START RECORDS FOR PROCESSING

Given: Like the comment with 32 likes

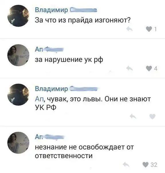Looking at the screenshot, I should [146, 165].
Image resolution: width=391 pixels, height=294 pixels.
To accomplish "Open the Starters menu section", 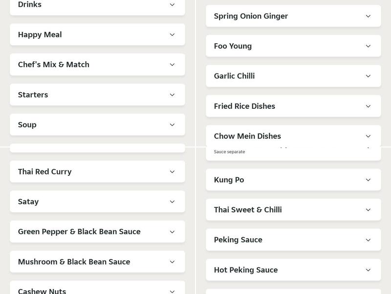I will (x=97, y=95).
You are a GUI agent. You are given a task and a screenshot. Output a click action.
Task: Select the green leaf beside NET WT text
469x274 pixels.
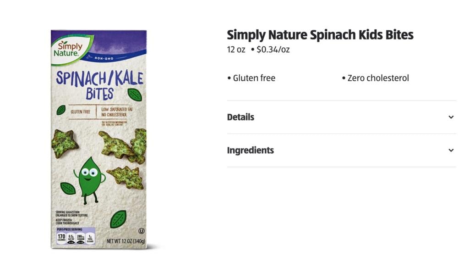pyautogui.click(x=118, y=219)
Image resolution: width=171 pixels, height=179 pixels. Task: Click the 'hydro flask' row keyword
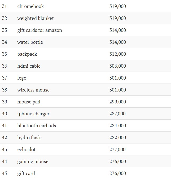(x=29, y=138)
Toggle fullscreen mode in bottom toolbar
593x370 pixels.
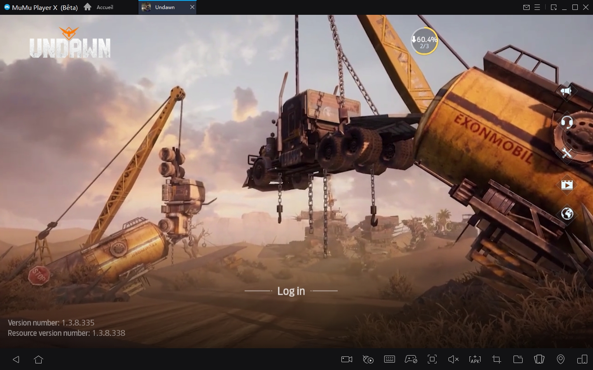(x=432, y=359)
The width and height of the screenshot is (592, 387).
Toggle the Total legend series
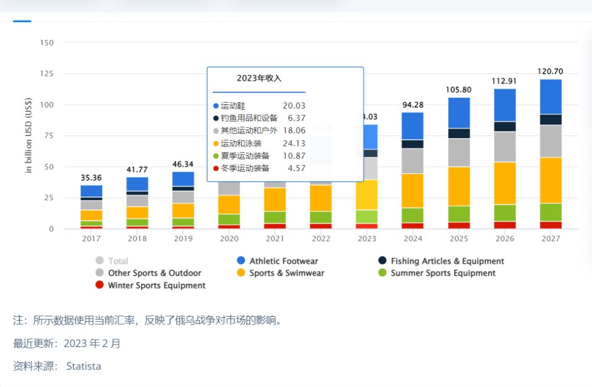pyautogui.click(x=112, y=261)
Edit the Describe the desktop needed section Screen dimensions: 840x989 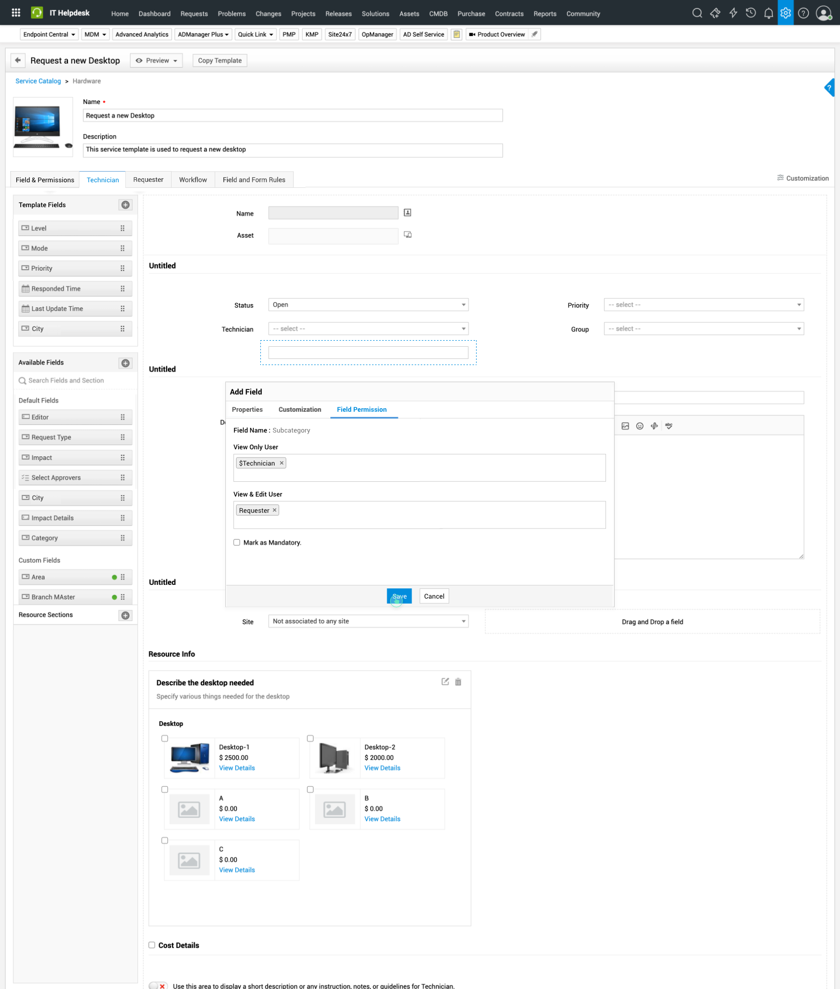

END RECORDS FOR PROCESSING

_WHAT THE TASK ASKS_
Retyping is limited to the line with "Toggle fullscreen mode in bottom toolbar" and the lines after it in the material above; give them exactly and leave out the pictures.

_ANSWER_
Toggle fullscreen mode in bottom toolbar
593x370 pixels.
(x=432, y=359)
The width and height of the screenshot is (592, 387).
Toggle the Total legend series
pyautogui.click(x=112, y=261)
Edit the Describe the desktop needed section Screen dimensions: 840x989 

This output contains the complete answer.